Set exercise A
Write out the passage on São Pedro parish word for word, starting at "Philip III, by" and ending at "Pedro da Costa.".
Set exercise B
List every person mentioned by name in the passage on São Pedro parish.
Set exercise C
Answer these questions from the passage on São Pedro parish:
(i) What was the population in 2011?
(ii) In what year was São Pedro created as an ecclesiastical parish?
(iii) On what date did Philip III issue his regal decree?

Provided text

=-=-=-=-=

São Pedro () is a Portuguese civil parish, located in the municipality of Vila do Porto, in the Portuguese autonomous region of Azores. The population in 2011 was 841, in an area of 18.17 km². It consists of the localities Atafona, Alto do Nascente, Bananeiras, Canavais, Chão do João Tomé, Covões, Faneca, Feteiras de Baixo, Feteiras de Cima, Jogo, Outeiro, Paul de Baixo, Paul de Cima, Ribeira do Engenho, Roças, São Pedro, Trevina and Pilar.

History
The first recorded birth in this region, Margarida Afonso, occurred in the locality of Paul.

São Pedro was chronologically the fourth ecclesiastical parish to be created (in 1603), following the pastoral visit of the D. Jerónimo Teixeira Cabral, the Bishop of Angra. Its creation was confirmed by Philip II on 5 March 1611. The first seat of the parish was the Church of São Pedro, in the area of Pedras de São Pedro, which Gaspar Frutuoso referred to as one of four hermitages that existed, near the village, situated ahead of the Church of Santo Antão.

Philip III, by regal decree, on 4 April 1623, accepted the petition of the vicar and inhabitants in São Pedro, authorized a donation for the public works on the hermitage in Pedras de São Pedro, which were declared necessary, after the visit of then-Bishop Pedro da Costa.

=-=-=-=-=

Entries provided
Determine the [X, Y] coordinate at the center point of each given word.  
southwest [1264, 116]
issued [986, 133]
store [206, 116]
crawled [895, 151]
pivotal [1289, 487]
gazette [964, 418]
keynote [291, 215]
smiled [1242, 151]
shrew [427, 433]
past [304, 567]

=-=-=-=-=

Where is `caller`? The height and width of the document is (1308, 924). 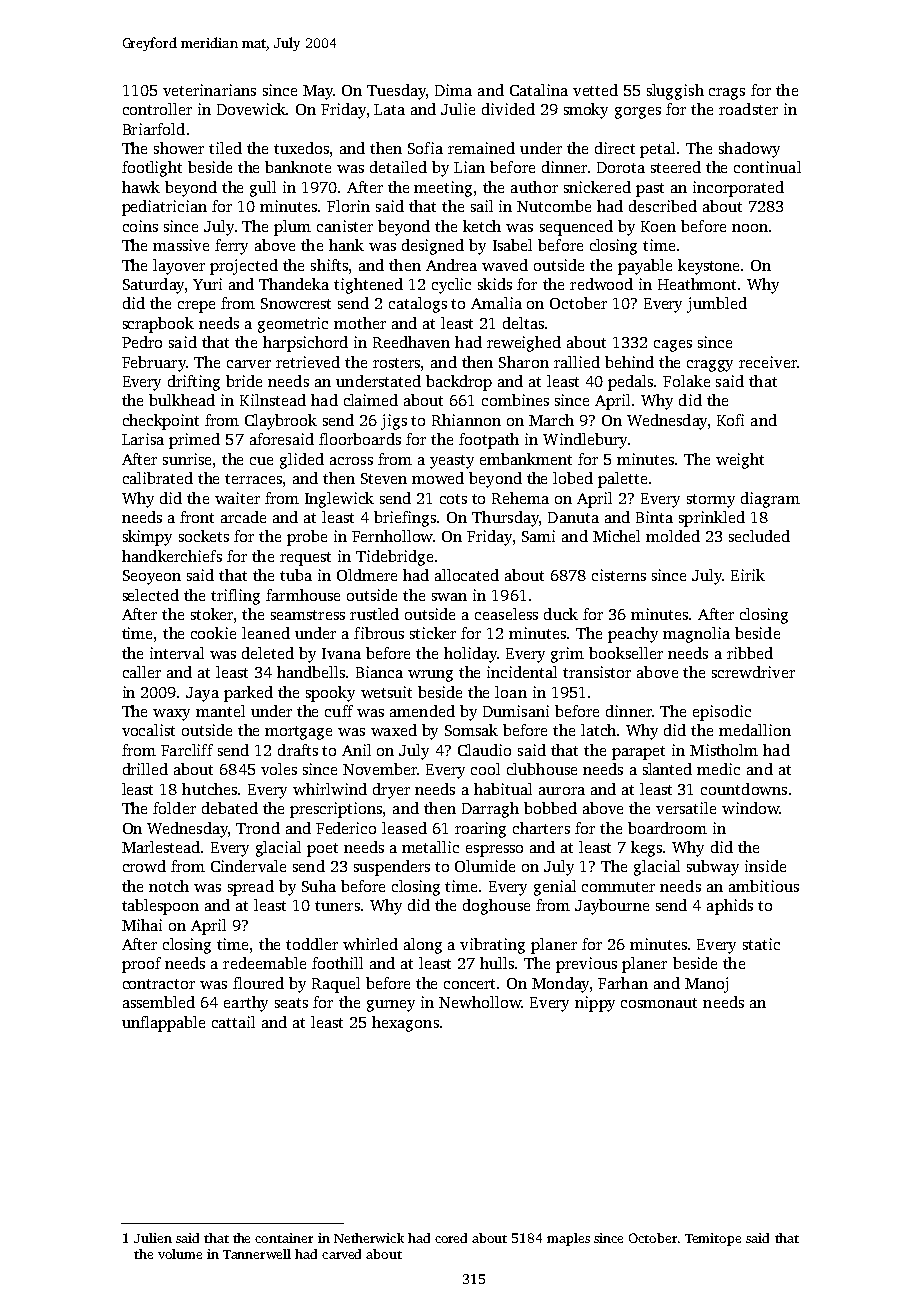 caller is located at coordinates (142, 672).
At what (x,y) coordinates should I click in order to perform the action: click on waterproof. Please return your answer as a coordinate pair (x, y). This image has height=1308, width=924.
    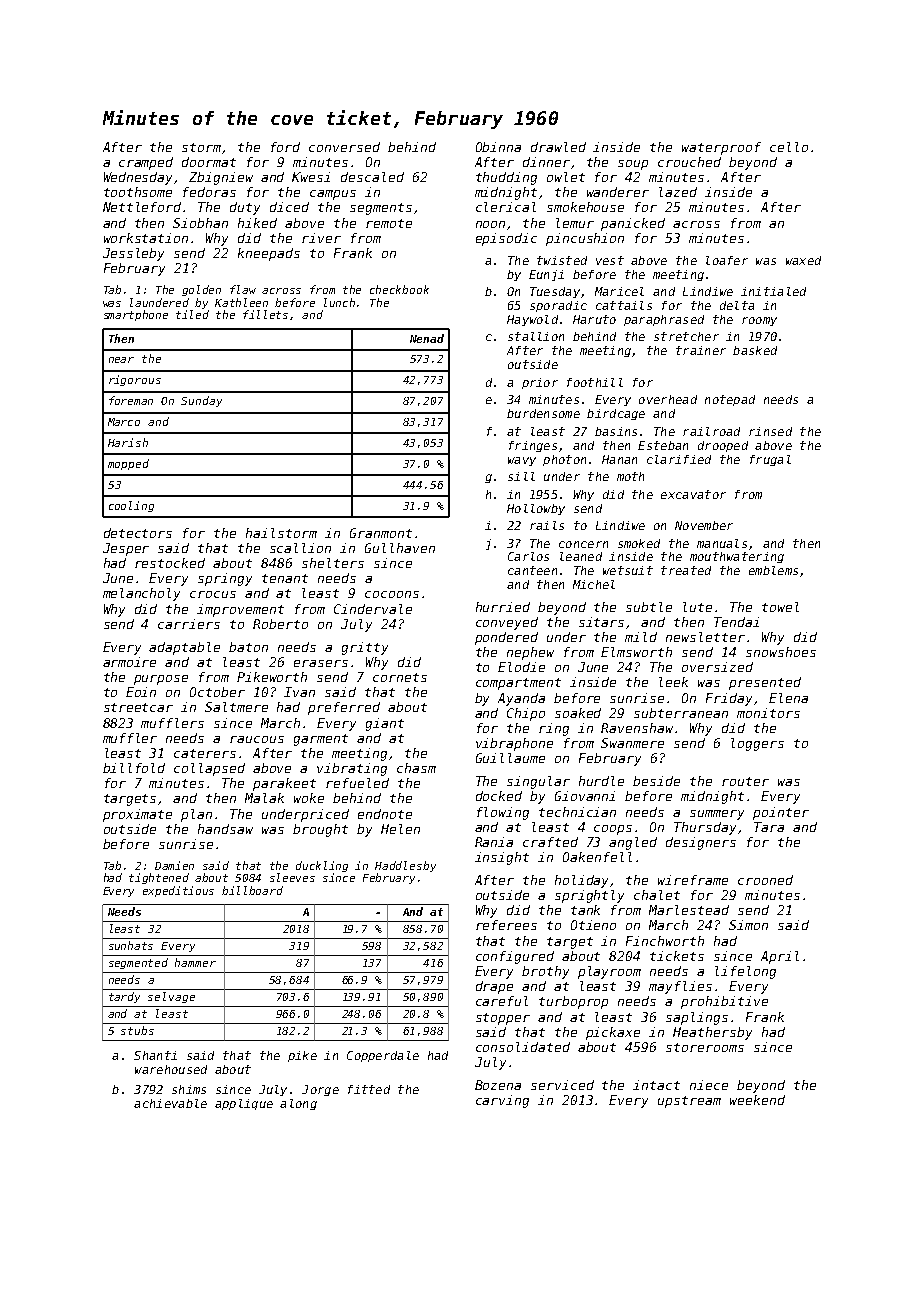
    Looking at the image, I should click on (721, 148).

=-=-=-=-=

Written solution A
Philip III, by regal decree, on 4 April 1623, accepted the petition of the vicar and inhabitants in São Pedro, authorized a donation for the public works on the hermitage in Pedras de São Pedro, which were declared necessary, after the visit of then-Bishop Pedro da Costa.

Written solution B
Margarida Afonso
D. Jerónimo Teixeira Cabral
Philip II
Gaspar Frutuoso
Philip III
Pedro da Costa

Written solution C
(i) 841
(ii) 1603
(iii) 4 April 1623